SOLOPOS.COM - Takbir keliling di kawasan Patung Sukarno, Grogol, Sukoharjo, Minggu (1/5/2022) malam. (Istimewa)

Solopos.com, SOLO – Perayaan Hari Raya Idulfitri di Indonesia memiliki catatan sejarah yang menarik untuk diulas dan dicari tahu. Apalagi di momen Lebaran selalu disambut dengan suka cita umat Islam seluruh Tanah Air.

Lebaran merupakan salah satu momen yang paling ditunggu-tunggu oleh umat muslim di Indonesia. Mereka merayakan Hari Raya Idulfitri ini dengan beraneka cara, mulai dari mudik, bersilaturahmi, berbelanja baju baru, hingga liburan.

Promosi Efek Ramadan dan Lebaran, Transaksi Brizzi Meningkat 15%

Mengutip laman resmi Universitas Pakuan Bogor, pada zaman Rasulullah, umat muslim merayakan Hari Raya Idulfitri setelah menyelesaikan Perang Badar pada 624 Masehi atau tahun ke-2 hijriah. Hal tersebut merupakan perayaan pertama kali Hari Raya Idulfitri umat muslim.

Pada Dinasti Abbasiyah, perayaan Idulfitri dilakukan dengan rangkaian kegiatan yang meriah dan dilakukan selama tiga hari yang diakhiri dengan menyantap beraneka ragam makanan halal yang disajikan.

Dalam buku Empire of the Islamic World karya Robin Santos Doak dijelaskan, umat muslim yang berada di jalan-jalan Kota Baghdad, Irak, dihibur dengan penampilan para musisi dan penyair yang menunjukkan kebolehan mereka.

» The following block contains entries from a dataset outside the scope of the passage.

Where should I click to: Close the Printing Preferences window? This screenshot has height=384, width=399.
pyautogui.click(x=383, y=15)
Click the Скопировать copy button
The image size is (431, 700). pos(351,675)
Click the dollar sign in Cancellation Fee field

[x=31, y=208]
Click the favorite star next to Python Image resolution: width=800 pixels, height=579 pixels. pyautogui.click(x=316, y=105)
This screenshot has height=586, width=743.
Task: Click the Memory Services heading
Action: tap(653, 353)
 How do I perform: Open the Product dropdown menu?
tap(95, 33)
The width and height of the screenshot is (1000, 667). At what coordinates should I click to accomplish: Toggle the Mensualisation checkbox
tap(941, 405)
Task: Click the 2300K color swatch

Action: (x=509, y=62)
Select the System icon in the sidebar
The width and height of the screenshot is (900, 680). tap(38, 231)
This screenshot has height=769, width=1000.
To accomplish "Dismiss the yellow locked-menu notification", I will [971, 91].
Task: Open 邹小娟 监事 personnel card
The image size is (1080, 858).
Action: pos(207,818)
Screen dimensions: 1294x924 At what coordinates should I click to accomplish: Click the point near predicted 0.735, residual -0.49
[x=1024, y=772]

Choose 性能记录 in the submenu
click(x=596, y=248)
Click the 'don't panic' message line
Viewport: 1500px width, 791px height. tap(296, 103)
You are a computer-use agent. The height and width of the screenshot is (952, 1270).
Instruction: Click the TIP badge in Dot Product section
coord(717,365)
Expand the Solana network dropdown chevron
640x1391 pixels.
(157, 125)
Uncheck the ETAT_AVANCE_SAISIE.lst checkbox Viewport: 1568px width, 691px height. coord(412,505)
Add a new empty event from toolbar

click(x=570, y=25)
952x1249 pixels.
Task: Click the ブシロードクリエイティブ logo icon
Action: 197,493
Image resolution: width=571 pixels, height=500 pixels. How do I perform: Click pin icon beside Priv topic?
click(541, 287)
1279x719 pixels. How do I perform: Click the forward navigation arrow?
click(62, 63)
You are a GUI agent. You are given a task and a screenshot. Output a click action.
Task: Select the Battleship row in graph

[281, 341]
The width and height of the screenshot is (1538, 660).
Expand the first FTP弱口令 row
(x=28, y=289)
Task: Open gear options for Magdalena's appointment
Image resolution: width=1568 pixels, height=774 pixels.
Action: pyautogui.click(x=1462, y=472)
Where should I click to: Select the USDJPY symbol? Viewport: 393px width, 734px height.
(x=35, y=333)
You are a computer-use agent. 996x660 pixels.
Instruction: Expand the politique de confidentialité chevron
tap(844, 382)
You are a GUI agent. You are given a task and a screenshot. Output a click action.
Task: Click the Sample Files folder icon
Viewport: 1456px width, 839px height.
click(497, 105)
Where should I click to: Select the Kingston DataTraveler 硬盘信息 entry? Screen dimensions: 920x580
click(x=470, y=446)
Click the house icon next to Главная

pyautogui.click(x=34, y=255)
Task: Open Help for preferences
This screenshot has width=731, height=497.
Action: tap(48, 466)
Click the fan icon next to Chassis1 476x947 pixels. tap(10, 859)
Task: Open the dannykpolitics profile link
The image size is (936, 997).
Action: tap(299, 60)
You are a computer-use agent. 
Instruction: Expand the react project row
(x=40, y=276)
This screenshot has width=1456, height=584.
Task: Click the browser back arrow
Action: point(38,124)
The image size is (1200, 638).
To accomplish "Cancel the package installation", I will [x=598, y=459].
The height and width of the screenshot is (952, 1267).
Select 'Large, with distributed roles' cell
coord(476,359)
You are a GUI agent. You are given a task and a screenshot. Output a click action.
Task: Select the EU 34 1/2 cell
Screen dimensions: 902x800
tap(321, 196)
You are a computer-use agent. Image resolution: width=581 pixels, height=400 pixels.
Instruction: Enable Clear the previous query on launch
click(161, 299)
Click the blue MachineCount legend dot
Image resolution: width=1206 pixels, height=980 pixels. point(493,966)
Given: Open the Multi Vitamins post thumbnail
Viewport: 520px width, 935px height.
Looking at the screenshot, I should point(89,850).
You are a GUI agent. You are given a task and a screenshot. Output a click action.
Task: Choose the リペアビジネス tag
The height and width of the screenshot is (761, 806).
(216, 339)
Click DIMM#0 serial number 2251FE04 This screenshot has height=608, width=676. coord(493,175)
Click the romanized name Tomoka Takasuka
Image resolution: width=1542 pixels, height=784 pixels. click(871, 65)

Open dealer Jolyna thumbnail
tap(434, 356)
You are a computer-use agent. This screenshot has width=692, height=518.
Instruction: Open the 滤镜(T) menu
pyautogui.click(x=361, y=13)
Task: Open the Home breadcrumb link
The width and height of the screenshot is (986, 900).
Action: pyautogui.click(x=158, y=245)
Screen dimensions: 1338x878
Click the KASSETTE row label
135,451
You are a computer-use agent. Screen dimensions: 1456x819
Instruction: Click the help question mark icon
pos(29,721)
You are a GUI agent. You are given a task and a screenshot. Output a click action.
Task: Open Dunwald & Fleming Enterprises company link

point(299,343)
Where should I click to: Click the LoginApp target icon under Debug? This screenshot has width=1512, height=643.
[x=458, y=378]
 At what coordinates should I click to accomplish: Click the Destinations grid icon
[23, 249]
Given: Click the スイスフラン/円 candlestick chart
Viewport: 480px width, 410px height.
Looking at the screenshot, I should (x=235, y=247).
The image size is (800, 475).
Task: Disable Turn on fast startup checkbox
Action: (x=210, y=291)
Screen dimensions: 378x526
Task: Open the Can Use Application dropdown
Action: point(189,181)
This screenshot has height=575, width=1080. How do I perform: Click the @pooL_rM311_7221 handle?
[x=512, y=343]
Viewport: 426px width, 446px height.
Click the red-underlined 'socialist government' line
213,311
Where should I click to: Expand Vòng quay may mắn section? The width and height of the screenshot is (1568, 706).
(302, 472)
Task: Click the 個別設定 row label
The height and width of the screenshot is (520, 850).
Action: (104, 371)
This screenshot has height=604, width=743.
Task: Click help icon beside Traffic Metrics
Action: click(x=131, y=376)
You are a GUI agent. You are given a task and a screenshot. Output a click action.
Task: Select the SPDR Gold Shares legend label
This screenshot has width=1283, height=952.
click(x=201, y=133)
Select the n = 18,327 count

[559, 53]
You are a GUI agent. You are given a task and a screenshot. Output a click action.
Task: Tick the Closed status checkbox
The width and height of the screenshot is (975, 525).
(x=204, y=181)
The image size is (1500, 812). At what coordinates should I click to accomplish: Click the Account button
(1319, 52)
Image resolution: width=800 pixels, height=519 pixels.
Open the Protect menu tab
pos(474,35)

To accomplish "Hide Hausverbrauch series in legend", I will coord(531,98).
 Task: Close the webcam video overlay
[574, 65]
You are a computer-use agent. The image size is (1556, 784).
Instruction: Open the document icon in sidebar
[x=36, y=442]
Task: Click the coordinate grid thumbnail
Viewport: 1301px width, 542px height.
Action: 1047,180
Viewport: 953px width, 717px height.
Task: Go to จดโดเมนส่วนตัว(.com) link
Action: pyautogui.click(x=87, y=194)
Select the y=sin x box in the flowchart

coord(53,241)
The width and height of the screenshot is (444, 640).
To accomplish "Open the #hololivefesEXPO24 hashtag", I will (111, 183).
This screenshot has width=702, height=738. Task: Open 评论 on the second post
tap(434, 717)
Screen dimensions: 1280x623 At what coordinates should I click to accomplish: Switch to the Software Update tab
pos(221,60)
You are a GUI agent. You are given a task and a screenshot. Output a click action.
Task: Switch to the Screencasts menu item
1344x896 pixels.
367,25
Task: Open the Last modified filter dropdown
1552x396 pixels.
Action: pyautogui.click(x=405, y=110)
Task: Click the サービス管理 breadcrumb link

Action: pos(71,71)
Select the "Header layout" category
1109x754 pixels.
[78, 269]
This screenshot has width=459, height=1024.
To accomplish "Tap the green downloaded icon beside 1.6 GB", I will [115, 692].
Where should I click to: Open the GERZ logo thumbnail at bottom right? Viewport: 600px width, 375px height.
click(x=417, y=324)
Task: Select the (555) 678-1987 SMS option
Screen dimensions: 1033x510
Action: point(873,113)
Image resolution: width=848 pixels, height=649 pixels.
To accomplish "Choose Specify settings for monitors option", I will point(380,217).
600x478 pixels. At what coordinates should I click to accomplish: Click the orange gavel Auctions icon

Tentu saja, hiburan tersebut bernilai positif dan tidak melanggar syariat.

Lalu, bagaimana perkembangan sejarah Hari Raya Idulfitri di Indonesia?

Sejarah Hari Raya Idulfitri di Indonesia

Dijelaskan Ibnu Khordabdih dalam bukunya Al Masalik wal Mamalik, mayoritas masyarakat yang hidup di garis khatulistiwa cenderung terbuka. Hal ini cocok dengan perilaku masyarakat Indonesia pada umumnya.

Sikap terbuka inilah yang membuat mereka melakukan silaturahmi dan melakukan halalbihalal saat Hari Raya Idulfitri tiba. Bahkan, Universitas Pakuan menyebut tak sedikit umat non muslim yang ikut dalam acara tersebut.

Sejarah perayaan Hari Raya Idulfitri di Indonesia juga tercatat beragam di berbagai daerah. Salah satunya Lebaran Ketupat, yang diperkenalkan oleh Sunan Kalijaga.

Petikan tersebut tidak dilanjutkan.